Pixel coordinate grounding data

☆ ☆ ☆ ☆

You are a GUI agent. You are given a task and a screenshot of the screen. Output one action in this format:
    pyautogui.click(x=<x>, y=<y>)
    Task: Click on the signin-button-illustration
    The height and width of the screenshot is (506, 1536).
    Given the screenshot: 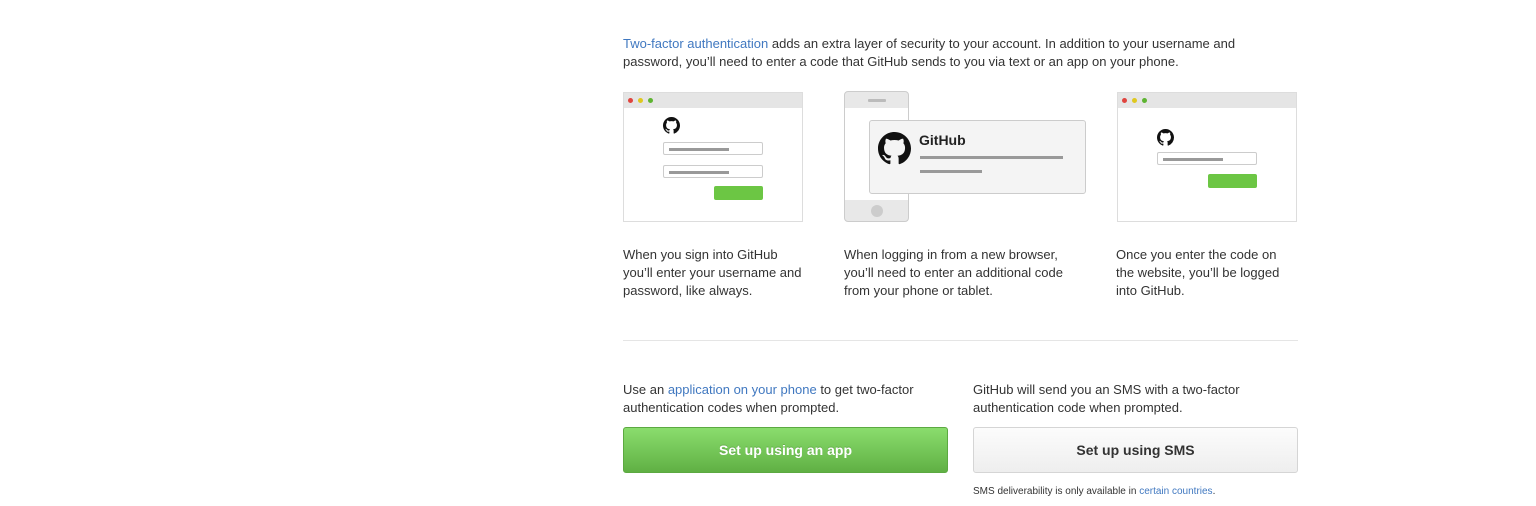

☆ ☆ ☆ ☆

= What is being asked =
Could you duplicate the listing above line for line, leaving out the pictures?

= Solution to this exercise =
You are a GUI agent. You are given a task and a screenshot of the screen. Output one action in this format:
    pyautogui.click(x=<x>, y=<y>)
    Task: Click on the signin-button-illustration
    The height and width of the screenshot is (506, 1536).
    Given the screenshot: 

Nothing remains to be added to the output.